The initiative, which seeks to ensure compliance with the court ruling by private insurers, was approved with modifications.
Specifically, the project aims to enable compliance with the Supreme Court’s ruling on the isapres, which forces them to apply a single table of factors and, consequently, return the charges they made in excess.
During its processing in the Chamber of Deputies, the parliamentarians managed to agree with the Government on a change in the period given to the isapres to settle their debt with users, which will remain at 10 years, but will prioritize those over 80 and 65. Likewise, a 10% ceiling was also negotiated for the increase in the isapres plans proposed by the Executive.
However, none of these changes are contained in the text that was sent to the Senate.
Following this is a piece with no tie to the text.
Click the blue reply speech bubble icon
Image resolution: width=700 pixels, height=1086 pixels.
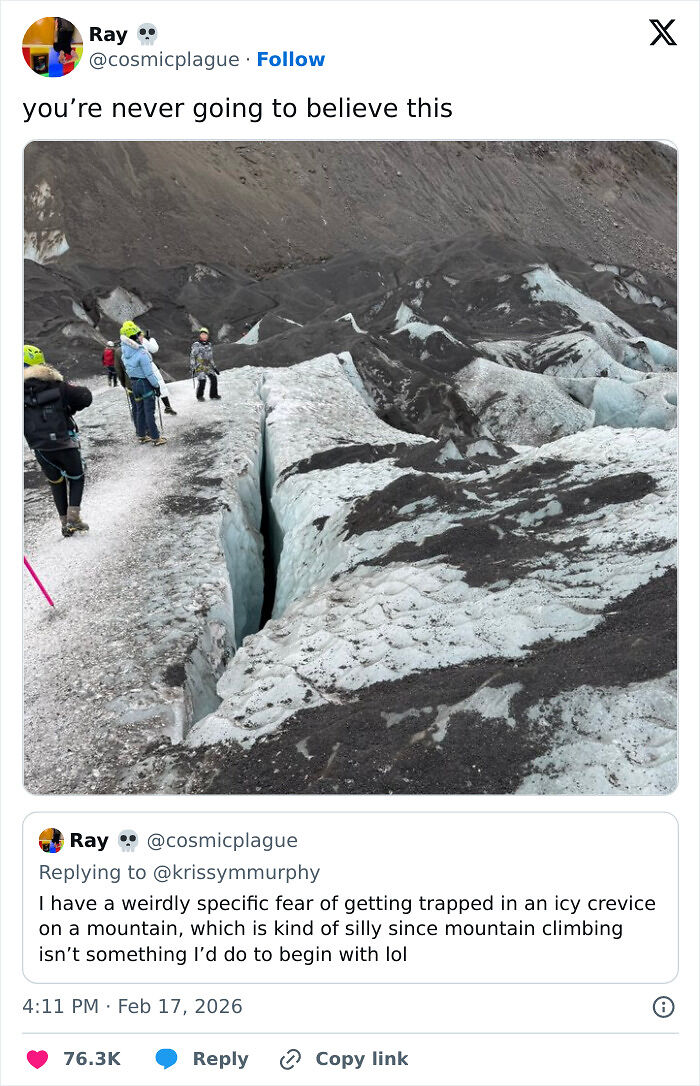(167, 1059)
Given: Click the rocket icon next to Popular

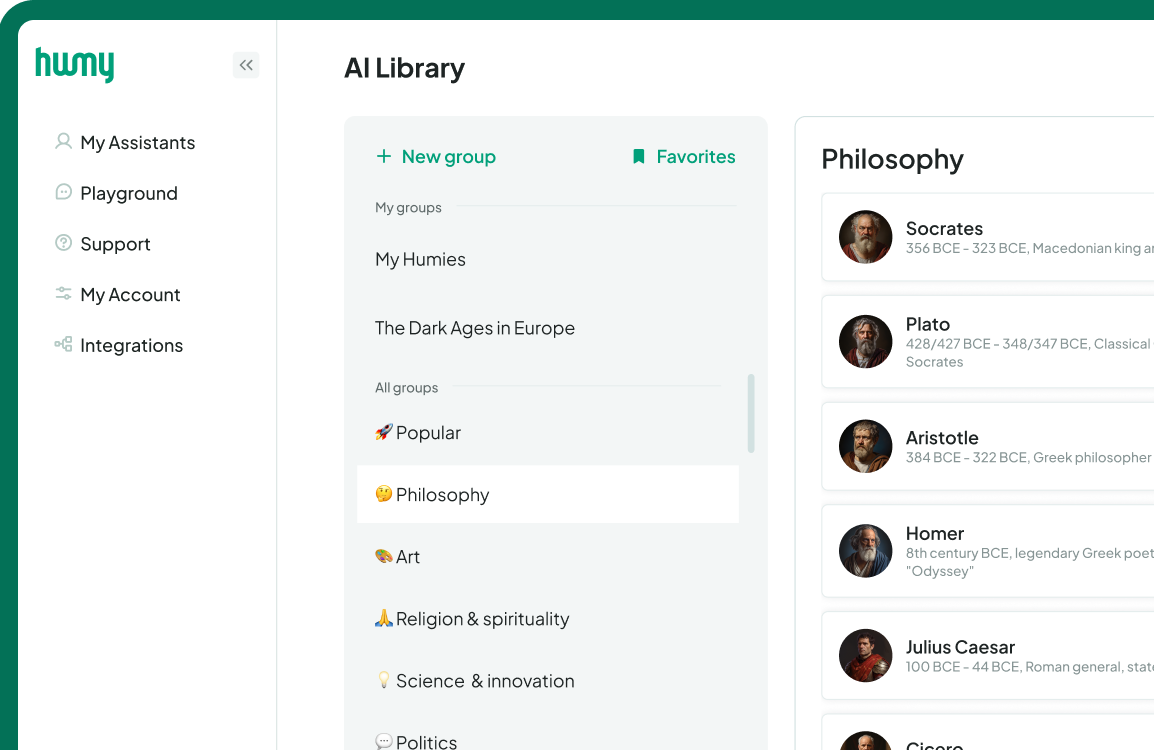Looking at the screenshot, I should pyautogui.click(x=384, y=432).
In the particular vote, the deputies rejected articles two and three, referring, respectively, to the circular that the Superintendency of Health must issue for the restitution of undue charges and the extraordinary increase in plans, as explained by media such as radio Universidad de Chili.
Another article that did not generate consensus is related to Fonasa’s Complementary Coverage Modality (MCC). The text emanating from the Senate raised the possibility that the first contract to fulfill this service would be delivered through direct treatment, something that was rejected following a recommendation from the Finance Commission.
It is expected that the Senate will reject the modifications made by the deputies and the issue will be resolved in a mixed commission. This, just three weeks before May 12: the day on which the deadline stipulated by the highest court for its ruling to be fulfilled is met.